And then there were two.
Tarek ibn Ziyad Academy (TiZA) is one of two charter schools still waiting on a decision from state officials who are reviewing requests for the schools to switch to new overseers by the end of the day Thursday.
Eleven schools had transfer requests pending on Wednesday morning, but by day's end, the Minnesota Department of Education had rejected nine.
To stay open, all charter schools must have a contract with an authorizer -- a school district, nonprofit or college that oversees its academics and finances. This year, a change in state law has led many schools to seek state approval to transfer to new authorizers.
Anxiety has been building at some schools with the approach of June 30, when many contracts expire.
Along with TiZA, Lake Superior High School is waiting for a decision from the state, said Education Department spokeswoman Charlene Briner. The state will take action on both requests by the Thursday deadline, she said.
All nine of the schools whose transfers were denied Wednesday might stay open by extending contracts with their current authorizers, according to the state.
Eugene Piccolo, executive director of the Minnesota Association of Charter Schools, said on Wednesday that he does not believe any of the nine will be left without oversight on July 1, though he hasn't talked to officials at all of them.
TiZA, a charter school already battling the American Civil Liberties Union of Minnesota over claims that it has promoted religion, is in a uniquely fraught situation. On Friday, a new state law takes effect that bans out-of-state authorizers, disqualifying the school's current overseer.
TiZA has challenged the new law in a federal lawsuit filed against the state education commissioner and its current overseer. On Tuesday, the school asked a federal judge for a temporary restraining order allowing the school to stay open while the case proceeds. The judge said he would issue a ruling by noon on Thursday.

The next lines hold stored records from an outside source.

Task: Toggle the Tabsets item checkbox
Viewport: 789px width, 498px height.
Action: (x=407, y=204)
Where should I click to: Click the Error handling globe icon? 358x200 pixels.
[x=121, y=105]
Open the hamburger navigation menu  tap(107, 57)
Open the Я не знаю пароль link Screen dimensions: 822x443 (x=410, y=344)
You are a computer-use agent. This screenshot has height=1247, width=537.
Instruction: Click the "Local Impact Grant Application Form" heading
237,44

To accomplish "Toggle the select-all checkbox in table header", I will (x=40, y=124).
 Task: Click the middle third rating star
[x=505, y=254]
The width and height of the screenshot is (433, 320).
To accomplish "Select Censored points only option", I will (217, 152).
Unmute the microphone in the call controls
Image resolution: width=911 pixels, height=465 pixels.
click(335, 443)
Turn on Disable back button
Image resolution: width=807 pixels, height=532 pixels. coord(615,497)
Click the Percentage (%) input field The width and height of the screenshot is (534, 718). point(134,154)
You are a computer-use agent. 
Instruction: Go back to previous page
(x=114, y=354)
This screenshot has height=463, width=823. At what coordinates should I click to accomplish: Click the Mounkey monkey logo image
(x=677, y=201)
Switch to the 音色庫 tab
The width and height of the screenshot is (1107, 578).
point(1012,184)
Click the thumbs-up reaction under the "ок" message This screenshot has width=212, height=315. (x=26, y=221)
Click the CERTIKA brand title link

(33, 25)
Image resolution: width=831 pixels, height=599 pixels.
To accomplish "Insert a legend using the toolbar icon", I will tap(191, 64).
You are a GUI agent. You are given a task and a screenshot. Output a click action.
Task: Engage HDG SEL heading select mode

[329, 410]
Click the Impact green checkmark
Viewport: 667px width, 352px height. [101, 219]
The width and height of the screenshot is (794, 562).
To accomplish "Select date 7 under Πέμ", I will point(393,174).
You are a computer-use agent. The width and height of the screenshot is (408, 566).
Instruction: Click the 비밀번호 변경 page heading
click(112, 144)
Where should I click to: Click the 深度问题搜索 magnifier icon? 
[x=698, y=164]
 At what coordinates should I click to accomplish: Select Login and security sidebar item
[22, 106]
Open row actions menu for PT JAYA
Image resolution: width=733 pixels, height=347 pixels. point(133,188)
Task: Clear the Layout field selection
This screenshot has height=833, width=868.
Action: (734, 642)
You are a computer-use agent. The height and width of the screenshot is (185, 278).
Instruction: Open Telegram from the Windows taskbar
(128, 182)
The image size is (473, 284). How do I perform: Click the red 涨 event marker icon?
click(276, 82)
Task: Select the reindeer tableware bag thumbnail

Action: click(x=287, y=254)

The state has already approved more than 30 transfer requests. All nine of Wednesday's denials went to Novation Education Opportunities, a nonprofit organization that already oversees a handful of schools. Novation is also TiZA's would-be authorizer.
"The denials were based on the newer authorizer's recent entry into charter school authorizing," the Education Department said in a statement, saying that the nine rejected requests "mark a significant departure from [Novation's] growth and capacity plan," which the state approved last year.
Novation director Bryan Rossi could not be reached for comment Wednesday.
Piccolo blasted the state's reasoning, arguing that it relies on a faulty assumption that business plans should always be followed to the letter. "It tells me they know nothing ... about how organizations operate," he said.